Task 2 – Systems and Concepts
In the analyses of the domestic hot water systems a greater comprehension of their actual performances is needed. The overall efficiency of domestic hot water is influenced by several aspects inside and outside of the dwellings. In order to make an objective comparison of domestic hot water heat pumps with other technologies performances are compared based upon:
- Performance of the water heater, where the real performance is not the same as in the test situation in the lab.
- Domestic hot water draw off patterns, often resulting in many small amounts of hot water in the kitchen and large amounts in the bathroom and dependent on the behaviour of the consumers. In most calculation models this difference is often not taken into account.
- Stand still losses of storage tank.
- Tapping efficiencies related to stratification (thermoclyne dinamics) in the storage tank.
- Temperature of stored hot water.
- Length of in-house piping from generator to tap, where often the distribution losses are much higher than in theoretical models. This is especially of great effect in Mult-Family Buildings.
For calculating the Energy Performance of Buildings a number of these factors are taken into account, based upon standards and test procedures, which are theoretical and often not supported by practical experience. Calculation models for the Energy Performance most often do not compare alternatives and take not into account innovative concepts. With the great number of potential alternatives and combination of renewable technologies this is a hindrance to further deployment of these technologies. Also on micro level designing system for domestic hot water in projects, calculation models are used, using the same basic ingredients.
At policy level more aspects are involved in the decision making for the right policy choices. A model then has to take into account the energy chain from source to end user. What is the energy mix for power generation and what amount of hot water will the end user get from the tap? This over the life cycle of the installation. Main aspects here are:
- Temperature level needed through legislation to prevent legionella growth in the system
- Transport and distribution losses through heat losses and distribution pump energy in collective systems for multifamily buildings and distric heating systems.

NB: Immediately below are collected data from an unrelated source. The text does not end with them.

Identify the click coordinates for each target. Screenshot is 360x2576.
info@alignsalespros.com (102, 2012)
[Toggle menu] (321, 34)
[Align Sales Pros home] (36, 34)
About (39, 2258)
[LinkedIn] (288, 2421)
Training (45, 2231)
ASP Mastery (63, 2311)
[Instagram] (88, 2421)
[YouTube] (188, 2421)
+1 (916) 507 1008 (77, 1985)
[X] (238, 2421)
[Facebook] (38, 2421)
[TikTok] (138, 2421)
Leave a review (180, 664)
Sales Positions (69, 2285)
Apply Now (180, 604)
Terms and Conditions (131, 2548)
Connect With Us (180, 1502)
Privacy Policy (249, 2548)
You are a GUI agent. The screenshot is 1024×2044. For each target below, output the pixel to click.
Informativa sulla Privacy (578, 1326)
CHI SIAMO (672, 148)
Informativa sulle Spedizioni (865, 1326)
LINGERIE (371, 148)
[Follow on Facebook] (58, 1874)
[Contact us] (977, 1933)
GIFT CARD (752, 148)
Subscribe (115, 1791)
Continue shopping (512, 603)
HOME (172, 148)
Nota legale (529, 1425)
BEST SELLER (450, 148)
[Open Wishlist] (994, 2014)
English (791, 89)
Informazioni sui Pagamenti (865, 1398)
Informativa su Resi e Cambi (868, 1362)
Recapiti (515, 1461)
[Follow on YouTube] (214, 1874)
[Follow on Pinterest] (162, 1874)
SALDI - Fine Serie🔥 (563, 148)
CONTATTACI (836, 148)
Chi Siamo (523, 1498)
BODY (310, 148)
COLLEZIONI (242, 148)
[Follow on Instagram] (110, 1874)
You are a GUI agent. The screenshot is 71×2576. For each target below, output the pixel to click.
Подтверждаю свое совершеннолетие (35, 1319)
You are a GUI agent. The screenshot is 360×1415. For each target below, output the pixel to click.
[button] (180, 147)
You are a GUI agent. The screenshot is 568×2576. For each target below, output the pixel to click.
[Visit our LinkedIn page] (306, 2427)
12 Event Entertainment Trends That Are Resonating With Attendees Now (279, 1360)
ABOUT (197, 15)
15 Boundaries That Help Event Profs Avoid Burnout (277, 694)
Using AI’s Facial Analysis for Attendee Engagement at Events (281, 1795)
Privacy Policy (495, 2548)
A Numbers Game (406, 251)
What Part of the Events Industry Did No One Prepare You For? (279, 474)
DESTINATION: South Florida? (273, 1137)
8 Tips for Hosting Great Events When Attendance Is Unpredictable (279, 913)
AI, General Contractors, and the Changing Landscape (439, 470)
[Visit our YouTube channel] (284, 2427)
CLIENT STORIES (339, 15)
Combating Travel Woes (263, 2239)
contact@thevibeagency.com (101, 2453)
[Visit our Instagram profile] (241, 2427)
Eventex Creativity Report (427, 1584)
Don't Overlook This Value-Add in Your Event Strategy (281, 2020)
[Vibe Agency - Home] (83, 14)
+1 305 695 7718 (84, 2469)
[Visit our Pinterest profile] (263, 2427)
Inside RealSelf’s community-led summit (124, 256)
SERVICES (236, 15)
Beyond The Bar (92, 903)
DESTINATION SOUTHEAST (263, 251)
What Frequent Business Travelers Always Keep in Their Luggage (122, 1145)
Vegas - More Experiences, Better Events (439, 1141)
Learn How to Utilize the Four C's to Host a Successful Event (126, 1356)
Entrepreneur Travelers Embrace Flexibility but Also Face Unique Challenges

- The actual efficiency of electrical power generation and the development over the life cycle of the generator or the overall system.
- Type of fuel and heat generating efficiency in collective systems, ranging from gas or coal in a power station or local cogeneration to waste incineration and bio fuels.
An example of such a study was presented by Geelen at all at the 11th IEA Heat Pump Conference in Montréal 2014. This study was finaced by the Dutch Ministry of Economic Affairs.
An important focus of Task 2 is to use the real practical figures and therewith develop a model to be able to compare alternatives and innovative combination of technologies.